Instructions may also be provided and executed to discard all
transactional memory hardware state for a hardware thread or even
across all agents and across an entire memory system.
[0074] The method 300 may be performed where the operating system
performing an action to discard transactional memory hardware state
for the first physical page (PA1) includes the operating system
performing an action to discard transactional memory hardware state
for the first physical page (PA1) on a per processor basis, such
that each processor in a multi processor system executes a
processor level instruction included in a processor instruction set
architecture.

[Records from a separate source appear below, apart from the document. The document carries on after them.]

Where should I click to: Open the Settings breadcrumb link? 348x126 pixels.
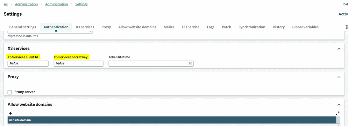[x=82, y=4]
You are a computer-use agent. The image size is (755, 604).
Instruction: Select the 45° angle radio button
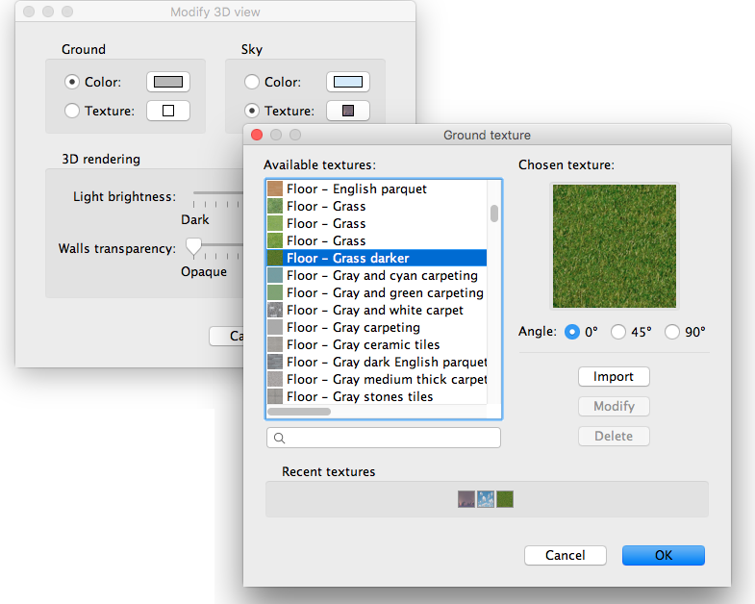(x=618, y=332)
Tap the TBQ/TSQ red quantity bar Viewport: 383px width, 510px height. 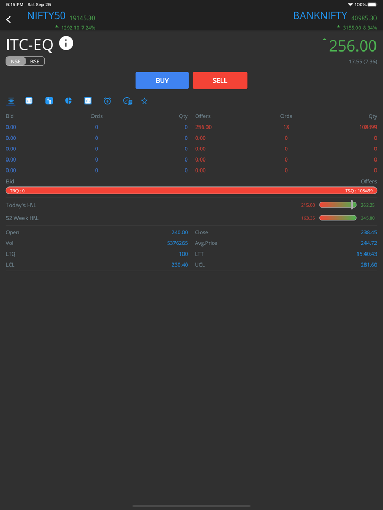192,191
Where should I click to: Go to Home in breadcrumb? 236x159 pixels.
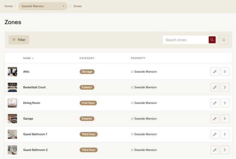(8, 6)
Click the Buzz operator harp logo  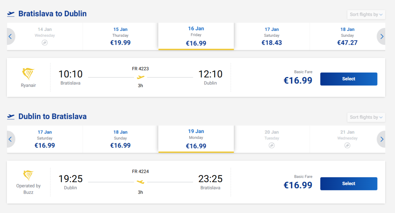tap(28, 175)
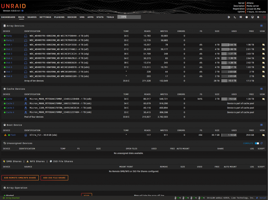
Task: Refresh the Unassigned Devices list
Action: 262,143
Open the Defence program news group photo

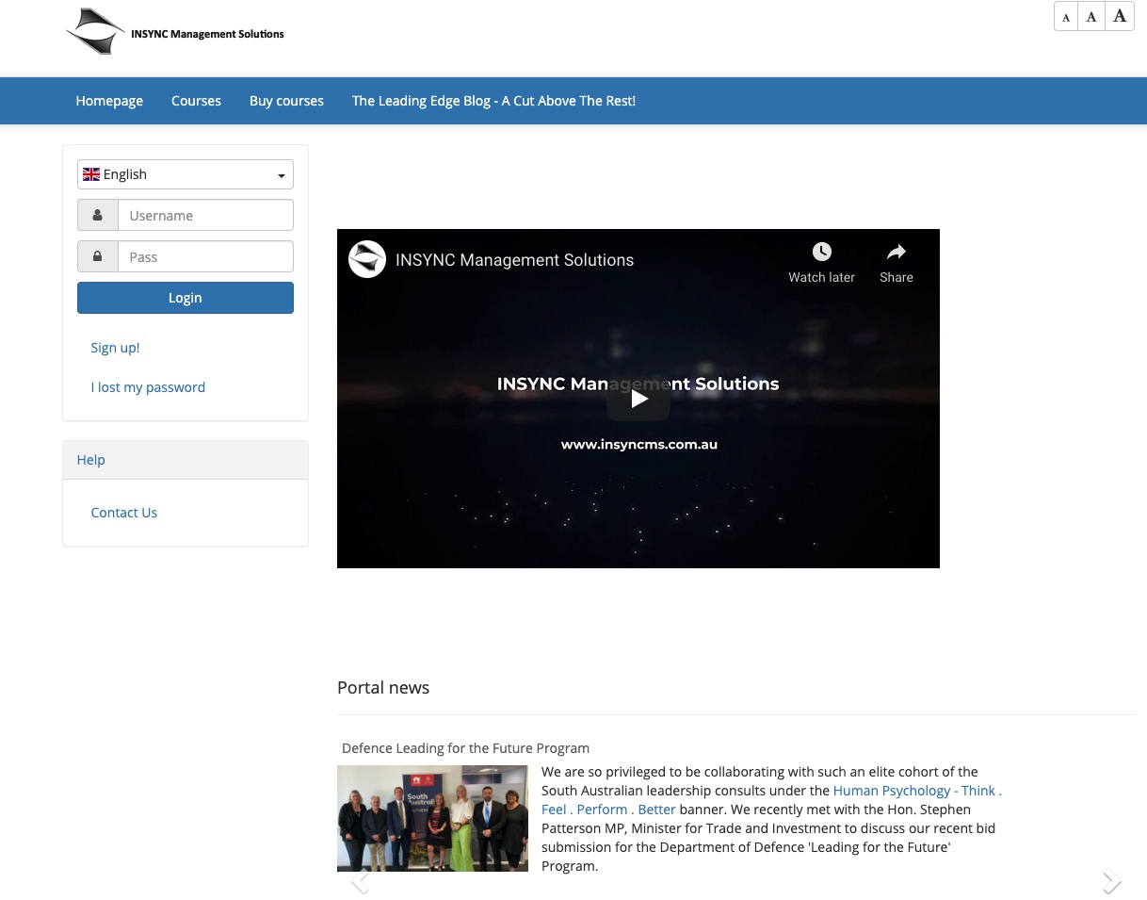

The instruction is configured to discard
transactional memory hardware state at a page granularity for the
processor.
[0075] The method 300 may be performed where the operating system
performing an action to discard transactional memory hardware state
for the first physical page (PA1) includes the operating system
performing an action to discard transactional memory hardware state
for the first physical page (PA1) on a multiprocessor basis such
that discarding transactional memory hardware state at a page
granularity is performed for a plurality of processors using a
single action.
[0076] The method 300 may be performed where the operating system
performing an action to discard transactional memory hardware state
for the first physical page (PA1) is performed using a cache
coherence system, such as for example, an extension of the MESI
protocol system.
[0077] Embodiments of the present invention may comprise or utilize
a special purpose or general-purpose computer including computer
hardware, as discussed in greater detail below. Embodiments within
the scope of the present invention also include physical and other
computer-readable media for carrying or storing computer-executable
instructions and/or data structures. Such computer-readable media
can be any available media that can be accessed by a general
purpose or special purpose computer system. Computer-readable media
that store computer-executable instructions are physical storage
media. Computer-readable media that carry computer-executable
instructions are transmission media. Thus, by way of example, and
not limitation, embodiments of the invention can comprise at least
two distinctly different kinds of computer-readable media: physical
storage media and transmission media.
[0078] Physical storage media includes RAM, ROM, EEPROM, CD-ROM or
other optical disk storage, magnetic disk storage or other magnetic
storage devices, or any other medium which can be used to store
desired program code means in the form of computer-executable
instructions or data structures and which can be accessed by a
general purpose or special purpose computer.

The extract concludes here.